■ **Your task**:
Repeat the listing word for word from the line with "Task: Click the volume speaker icon" up to and including the line with "Action: (466, 376)", leaving the pictures out.

■ **Records supplied**:
# # # #

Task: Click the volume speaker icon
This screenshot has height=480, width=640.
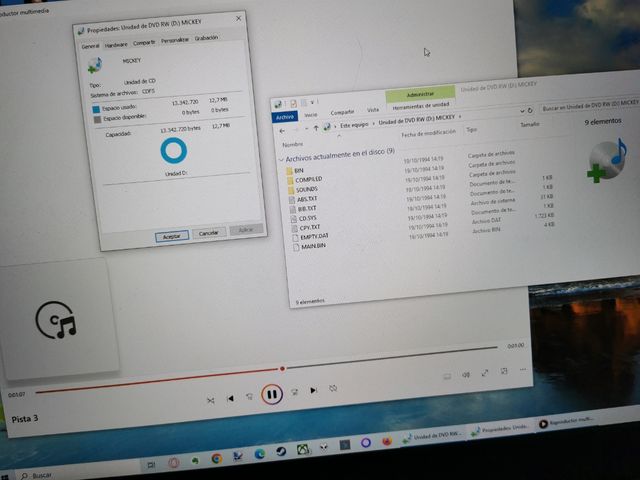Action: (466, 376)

# # # #

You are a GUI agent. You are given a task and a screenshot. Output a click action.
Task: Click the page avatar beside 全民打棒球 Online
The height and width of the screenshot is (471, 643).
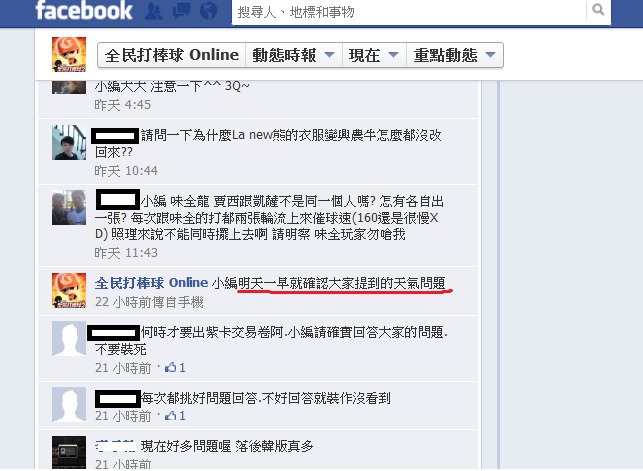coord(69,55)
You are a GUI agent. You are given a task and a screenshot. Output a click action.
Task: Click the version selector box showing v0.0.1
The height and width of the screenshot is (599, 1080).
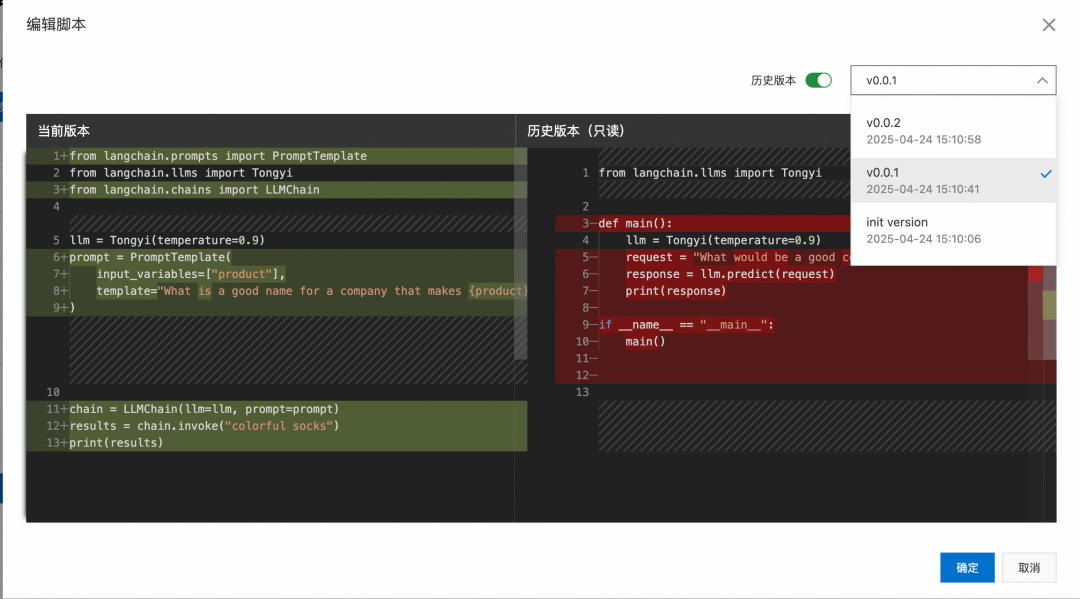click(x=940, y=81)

# # # #

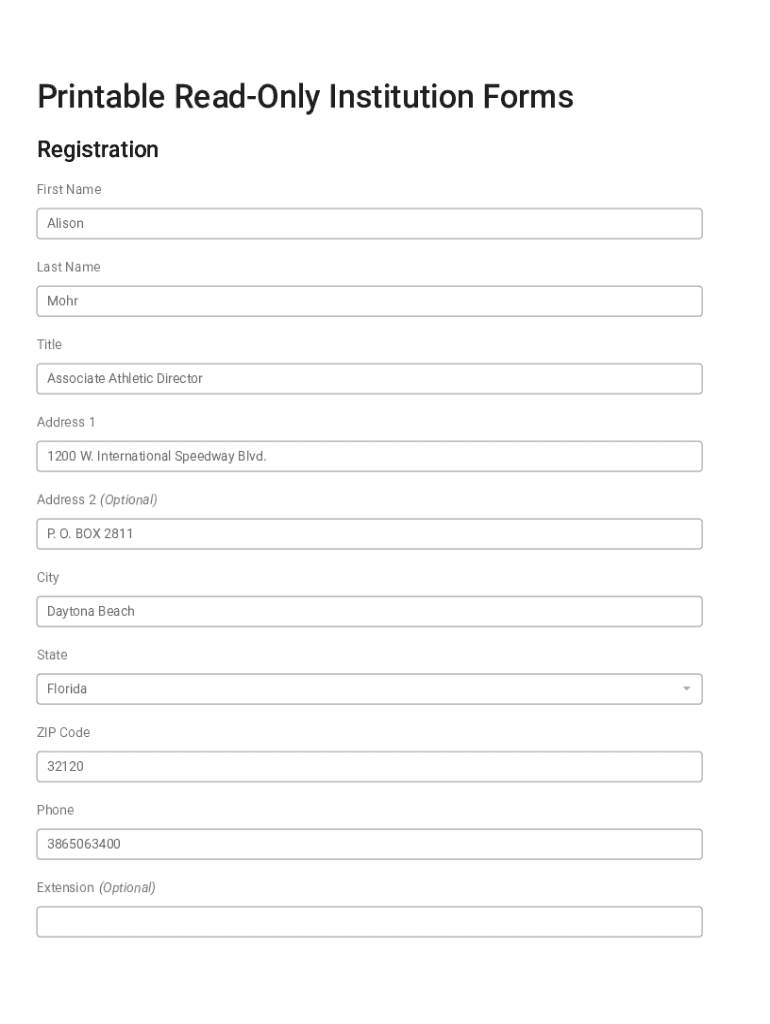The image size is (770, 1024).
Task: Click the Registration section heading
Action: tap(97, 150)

# # # #

■ **Result of the exercise**:
Task: Click the volume speaker icon
This screenshot has height=480, width=640.
Action: (466, 376)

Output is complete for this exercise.